Hasto menambahkan bahwa mental emotional disorder termasuk gangguan jiwa ringan. Pengidapnya suka hidup di dunianya sendiri dan berpikir waham atau merasa benar sendiri.
"Itu menjadi kekhawatiran berikutnya, banyak remaja yang jadi toxic people yang membuat toxic relationship, toxic friendship dan seterusnya," dia menambahkan.
Masalah Lain yang Dihadapi Generasi Emas
Data BKKBN juga menunjukkan, generasi muda yang pernah mencoba narkotika, psikotropika, dan zat adiktif lainnya (NAPZA) mencapai 5,1 persen.
"Sehingga kalau rumah tahanan isinya mayoritas itu (kasus NAPZA) wajar," katanya.
Jumlah Orang dengan Gangguan Jiwa atau ODGJ di Indonesia
Di sisi lain, orang dengan gangguan jiwa (ODGJ) pada 2013 jumlahnya 1,7 per 1000, sekarang menjadi 7 per 1.000.
"Yang senyum sendiri, ngomong sendiri (ODGJ) dulu tahun 2013 1,7 per 1.000, hari ini 7 per seribu yang senyum sendiri ngomong sendiri. Maka dari itu pembangunan manusia luar biasa penting sekali untuk kita pikirkan bersama," pungkas Hasto.
Syarat Capai Bonus Demografi
Dalam kesempatan tersebut Hasto juga menyampaikan, sejak tahun 1972 pemerintah melaksanakan program Keluarga Berencana. Hal ini membuat generasi muda di Indonesia jauh lebih banyak dari kelompok lanjut usia (lansia).
Jika generasi muda ini tidak stunting, sehat, dan produktif, maka bonus demografi bisa dipetik.
“Itulah pentingnya kenapa generasi muda harus kita sehatkan. Remaja itu menjadi tulang punggung bangsa dan harus menjadi harapan,” ujar Hasto.
“Kalau remajanya putus sekolah kemudian kawin di usia dini dan hamil pada usia dini maka tidak akan mencapai bonus demografi atau menjadi musibah lah.”
Pernikahan dini ini diyakini menjadi salah satu faktor terjadinya stunting.
Advertisement
Dampak Stunting
Stunting perlu dicegah lantaran bisa membawa dampak negatif pada generasi muda sehingga bonus demografi atau generasi emas akan sulit tercapai. Stunting itu pendek, lanjut Hasto, tapi pendek belum tentu stunting.

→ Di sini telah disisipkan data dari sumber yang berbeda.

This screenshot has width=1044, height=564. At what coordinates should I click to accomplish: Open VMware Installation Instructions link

“Jika ada orang pendek tapi cerdas itu jelas tidak stunting. Sebetulnya kita hari ini baru mengukur pendeknya saja, jadi angka berapa persen itu sebetulnya yang pendek. Yang stunting beneran itu kita belum tahu karena harus diperiksa kecerdasannya.”

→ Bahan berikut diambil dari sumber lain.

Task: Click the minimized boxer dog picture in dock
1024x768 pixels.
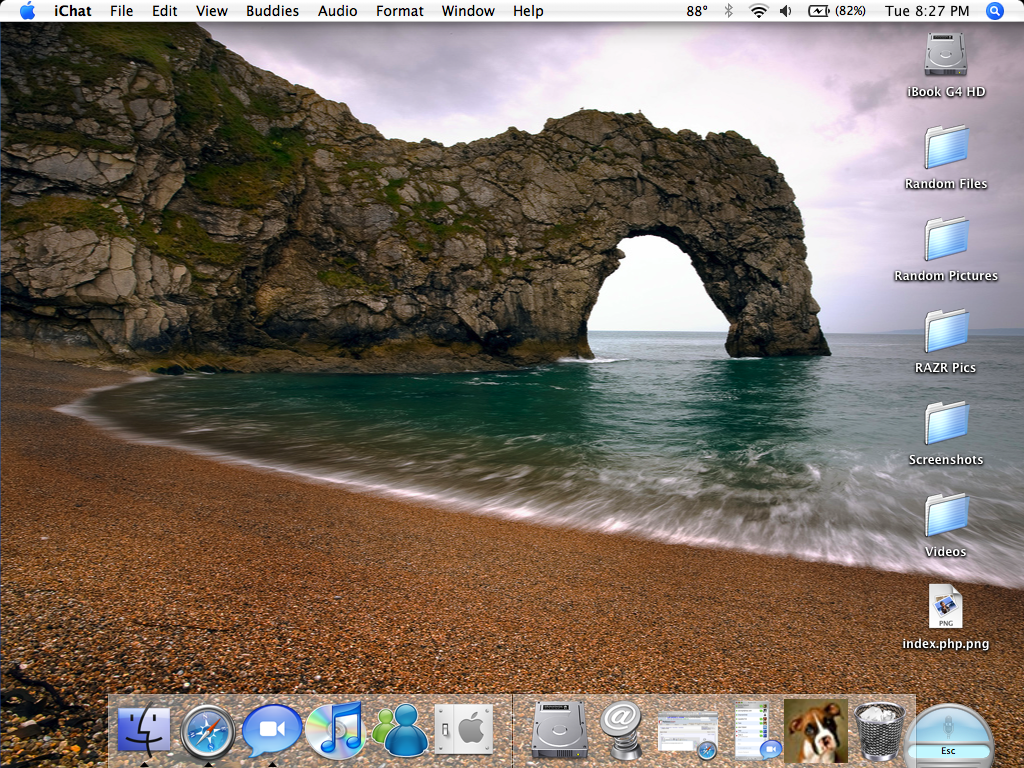Action: click(x=816, y=730)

Bukan hanya membuat tubuh menjadi pendek, dampak stunting secara umum sangat merugikan. Stunting memiliki dampak pada menurunnya kualitas sumber daya manusia (SDM), produktivitas, dan daya saing.
Dampak jangka pendek dari stunting termasuk:
- Terganggunya perkembangan otak
- Kecerdasan berkurang
- Gangguan pertumbuhan fisik
- Gangguan metabolisme dalam tubuh.
Bukan Sekadar Pendek
Sedangkan, dampak jangka panjang dari stunting termasuk:
- Menurunnya kemampuan kognitif dan prestasi belajar
- Menurunnya kekebalan tubuh sehingga mudah terpapar penyakit
- Meningkatnya risiko memiliki penyakit diabetes, obesitas, penyakit jantung, pembuluh darah, kanker, stroke, dan disabilitas pada usia tua.
“Dampak stunting ini tidak tinggi, jadi tidak bisa menjadi TNI, jadi Polri dan dia di usia tuanya cenderung sakit-sakitan lebih awal sekitar usia 45. Kalau orang pendek dan gemuk, gemuknya di tengah atau central obese. Ini membuat kita mudah terkena penyakit metabolik atau metabolic disorder.”
Contoh penyakit yang bisa timbul pada orang dengan kriteria ini adalah kencing manis dan penyakit gangguan kardiovaskular seperti tekanan darah tinggi, stroke, dan sebagainya.